───── Stored data ─────

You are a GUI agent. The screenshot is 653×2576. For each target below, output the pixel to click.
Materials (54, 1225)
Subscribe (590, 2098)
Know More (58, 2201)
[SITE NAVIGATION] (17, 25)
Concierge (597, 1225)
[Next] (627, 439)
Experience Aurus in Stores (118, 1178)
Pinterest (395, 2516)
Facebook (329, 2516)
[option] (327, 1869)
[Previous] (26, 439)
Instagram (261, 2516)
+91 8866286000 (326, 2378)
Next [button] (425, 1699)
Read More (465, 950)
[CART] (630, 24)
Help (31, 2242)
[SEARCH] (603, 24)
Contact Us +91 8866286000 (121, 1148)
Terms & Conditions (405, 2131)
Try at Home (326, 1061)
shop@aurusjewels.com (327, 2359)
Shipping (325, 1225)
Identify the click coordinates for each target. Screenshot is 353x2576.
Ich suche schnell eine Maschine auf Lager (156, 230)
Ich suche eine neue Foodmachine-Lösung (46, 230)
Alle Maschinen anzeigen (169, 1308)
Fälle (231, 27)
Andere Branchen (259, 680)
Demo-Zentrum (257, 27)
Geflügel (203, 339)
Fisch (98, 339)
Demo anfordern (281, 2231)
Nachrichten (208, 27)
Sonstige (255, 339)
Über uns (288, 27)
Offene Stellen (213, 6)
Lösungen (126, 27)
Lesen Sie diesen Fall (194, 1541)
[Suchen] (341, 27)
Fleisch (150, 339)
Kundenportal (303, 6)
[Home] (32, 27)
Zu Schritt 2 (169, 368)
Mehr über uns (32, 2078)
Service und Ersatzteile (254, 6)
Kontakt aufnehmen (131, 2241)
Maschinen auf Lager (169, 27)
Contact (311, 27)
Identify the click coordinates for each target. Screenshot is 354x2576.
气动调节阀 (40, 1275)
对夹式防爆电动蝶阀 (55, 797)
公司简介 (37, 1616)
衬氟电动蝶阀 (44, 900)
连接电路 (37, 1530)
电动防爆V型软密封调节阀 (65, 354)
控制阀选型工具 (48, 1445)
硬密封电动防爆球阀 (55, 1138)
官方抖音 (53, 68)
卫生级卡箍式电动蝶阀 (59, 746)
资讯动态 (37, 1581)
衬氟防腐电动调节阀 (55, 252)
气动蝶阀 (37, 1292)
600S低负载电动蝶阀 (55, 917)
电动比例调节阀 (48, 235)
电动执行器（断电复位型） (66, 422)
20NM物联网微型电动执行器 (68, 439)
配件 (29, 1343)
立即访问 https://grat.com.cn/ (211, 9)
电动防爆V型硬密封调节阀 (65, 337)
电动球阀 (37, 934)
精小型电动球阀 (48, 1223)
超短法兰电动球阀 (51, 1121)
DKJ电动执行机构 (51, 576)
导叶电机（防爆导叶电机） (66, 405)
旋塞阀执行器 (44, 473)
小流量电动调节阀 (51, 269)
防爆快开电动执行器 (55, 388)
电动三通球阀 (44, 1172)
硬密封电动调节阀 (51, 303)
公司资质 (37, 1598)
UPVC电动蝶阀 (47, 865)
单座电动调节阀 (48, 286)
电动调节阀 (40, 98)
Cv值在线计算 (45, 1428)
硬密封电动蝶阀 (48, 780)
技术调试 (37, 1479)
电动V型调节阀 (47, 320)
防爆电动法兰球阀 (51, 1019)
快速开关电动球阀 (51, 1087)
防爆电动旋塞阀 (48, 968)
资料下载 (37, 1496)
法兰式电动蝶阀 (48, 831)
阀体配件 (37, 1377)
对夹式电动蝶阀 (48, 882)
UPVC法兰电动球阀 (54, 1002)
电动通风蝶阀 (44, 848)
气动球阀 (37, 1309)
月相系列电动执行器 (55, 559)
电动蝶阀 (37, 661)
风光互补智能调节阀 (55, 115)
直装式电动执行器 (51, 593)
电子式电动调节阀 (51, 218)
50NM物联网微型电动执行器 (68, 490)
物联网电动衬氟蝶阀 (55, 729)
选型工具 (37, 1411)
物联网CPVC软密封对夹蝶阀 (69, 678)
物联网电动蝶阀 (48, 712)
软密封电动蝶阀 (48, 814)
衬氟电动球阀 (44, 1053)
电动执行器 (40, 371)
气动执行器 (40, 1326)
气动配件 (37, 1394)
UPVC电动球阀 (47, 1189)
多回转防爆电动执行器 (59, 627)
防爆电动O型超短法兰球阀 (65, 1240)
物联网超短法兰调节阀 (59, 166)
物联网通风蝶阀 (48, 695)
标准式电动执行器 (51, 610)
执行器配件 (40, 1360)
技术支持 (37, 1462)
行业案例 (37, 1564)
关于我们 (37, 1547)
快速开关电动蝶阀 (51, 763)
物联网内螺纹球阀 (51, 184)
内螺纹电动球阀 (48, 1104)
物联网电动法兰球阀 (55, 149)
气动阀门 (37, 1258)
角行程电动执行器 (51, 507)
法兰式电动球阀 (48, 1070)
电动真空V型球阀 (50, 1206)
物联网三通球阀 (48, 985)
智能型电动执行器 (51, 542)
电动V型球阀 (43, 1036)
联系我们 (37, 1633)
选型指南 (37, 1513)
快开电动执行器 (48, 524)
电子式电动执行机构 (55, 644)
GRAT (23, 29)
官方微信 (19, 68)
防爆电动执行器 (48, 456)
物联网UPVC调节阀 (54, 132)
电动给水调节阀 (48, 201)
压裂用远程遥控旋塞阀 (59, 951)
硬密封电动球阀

─────

Task item:
Whatever appears in the data above should be set down again exactly.

Answer space:
You are a GUI agent. The screenshot is 653×2576. For each target below, output the pixel to click.
Materials (54, 1225)
Subscribe (590, 2098)
Know More (58, 2201)
[SITE NAVIGATION] (17, 25)
Concierge (597, 1225)
[Next] (627, 439)
Experience Aurus in Stores (118, 1178)
Pinterest (395, 2516)
Facebook (329, 2516)
[option] (327, 1869)
[Previous] (26, 439)
Instagram (261, 2516)
+91 8866286000 (326, 2378)
Next [button] (425, 1699)
Read More (465, 950)
[CART] (630, 24)
Help (31, 2242)
[SEARCH] (603, 24)
Contact Us +91 8866286000 (121, 1148)
Terms & Conditions (405, 2131)
Try at Home (326, 1061)
shop@aurusjewels.com (327, 2359)
Shipping (325, 1225)
Identify the click coordinates for each target. Screenshot is 353x2576.
Ich suche schnell eine Maschine auf Lager (156, 230)
Ich suche eine neue Foodmachine-Lösung (46, 230)
Alle Maschinen anzeigen (169, 1308)
Fälle (231, 27)
Andere Branchen (259, 680)
Demo-Zentrum (257, 27)
Geflügel (203, 339)
Fisch (98, 339)
Demo anfordern (281, 2231)
Nachrichten (208, 27)
Sonstige (255, 339)
Über uns (288, 27)
Offene Stellen (213, 6)
Lösungen (126, 27)
Lesen Sie diesen Fall (194, 1541)
[Suchen] (341, 27)
Fleisch (150, 339)
Kundenportal (303, 6)
[Home] (32, 27)
Zu Schritt 2 (169, 368)
Mehr über uns (32, 2078)
Service und Ersatzteile (254, 6)
Kontakt aufnehmen (131, 2241)
Maschinen auf Lager (169, 27)
Contact (311, 27)
Identify the click coordinates for each target. Screenshot is 354x2576.
气动调节阀 (40, 1275)
对夹式防爆电动蝶阀 (55, 797)
公司简介 (37, 1616)
衬氟电动蝶阀 (44, 900)
连接电路 (37, 1530)
电动防爆V型软密封调节阀 (65, 354)
控制阀选型工具 (48, 1445)
硬密封电动防爆球阀 (55, 1138)
官方抖音 (53, 68)
卫生级卡箍式电动蝶阀 (59, 746)
资讯动态 (37, 1581)
衬氟防腐电动调节阀 (55, 252)
气动蝶阀 (37, 1292)
600S低负载电动蝶阀 (55, 917)
电动比例调节阀 (48, 235)
电动执行器（断电复位型） (66, 422)
20NM物联网微型电动执行器 (68, 439)
配件 (29, 1343)
立即访问 https://grat.com.cn/ (211, 9)
电动防爆V型硬密封调节阀 (65, 337)
电动球阀 (37, 934)
精小型电动球阀 (48, 1223)
超短法兰电动球阀 (51, 1121)
DKJ电动执行机构 (51, 576)
导叶电机（防爆导叶电机） (66, 405)
旋塞阀执行器 (44, 473)
小流量电动调节阀 (51, 269)
防爆快开电动执行器 (55, 388)
电动三通球阀 (44, 1172)
硬密封电动调节阀 (51, 303)
公司资质 (37, 1598)
UPVC电动蝶阀 (47, 865)
单座电动调节阀 (48, 286)
电动调节阀 (40, 98)
Cv值在线计算 (45, 1428)
硬密封电动蝶阀 (48, 780)
技术调试 (37, 1479)
电动V型调节阀 (47, 320)
防爆电动法兰球阀 (51, 1019)
快速开关电动球阀 (51, 1087)
防爆电动旋塞阀 (48, 968)
资料下载 (37, 1496)
法兰式电动蝶阀 (48, 831)
阀体配件 (37, 1377)
对夹式电动蝶阀 (48, 882)
UPVC法兰电动球阀 (54, 1002)
电动通风蝶阀 (44, 848)
气动球阀 (37, 1309)
月相系列电动执行器 (55, 559)
电动蝶阀 (37, 661)
风光互补智能调节阀 (55, 115)
直装式电动执行器 (51, 593)
电子式电动调节阀 (51, 218)
50NM物联网微型电动执行器 (68, 490)
物联网电动衬氟蝶阀 (55, 729)
选型工具 (37, 1411)
物联网CPVC软密封对夹蝶阀 (69, 678)
物联网电动蝶阀 (48, 712)
软密封电动蝶阀 (48, 814)
衬氟电动球阀 (44, 1053)
电动执行器 (40, 371)
气动执行器 (40, 1326)
气动配件 (37, 1394)
UPVC电动球阀 (47, 1189)
多回转防爆电动执行器 (59, 627)
防爆电动O型超短法兰球阀 (65, 1240)
物联网超短法兰调节阀 (59, 166)
物联网通风蝶阀 (48, 695)
标准式电动执行器 (51, 610)
执行器配件 (40, 1360)
技术支持 (37, 1462)
行业案例 (37, 1564)
关于我们 (37, 1547)
快速开关电动蝶阀 (51, 763)
物联网内螺纹球阀 (51, 184)
内螺纹电动球阀 (48, 1104)
物联网电动法兰球阀 (55, 149)
气动阀门 (37, 1258)
角行程电动执行器 (51, 507)
法兰式电动球阀 (48, 1070)
电动真空V型球阀 (50, 1206)
物联网三通球阀 (48, 985)
智能型电动执行器 (51, 542)
电动V型球阀 (43, 1036)
联系我们 (37, 1633)
选型指南 (37, 1513)
快开电动执行器 (48, 524)
电子式电动执行机构 (55, 644)
GRAT (23, 29)
官方微信 (19, 68)
防爆电动执行器 (48, 456)
物联网UPVC调节阀 (54, 132)
电动给水调节阀 (48, 201)
压裂用远程遥控旋塞阀 (59, 951)
硬密封电动球阀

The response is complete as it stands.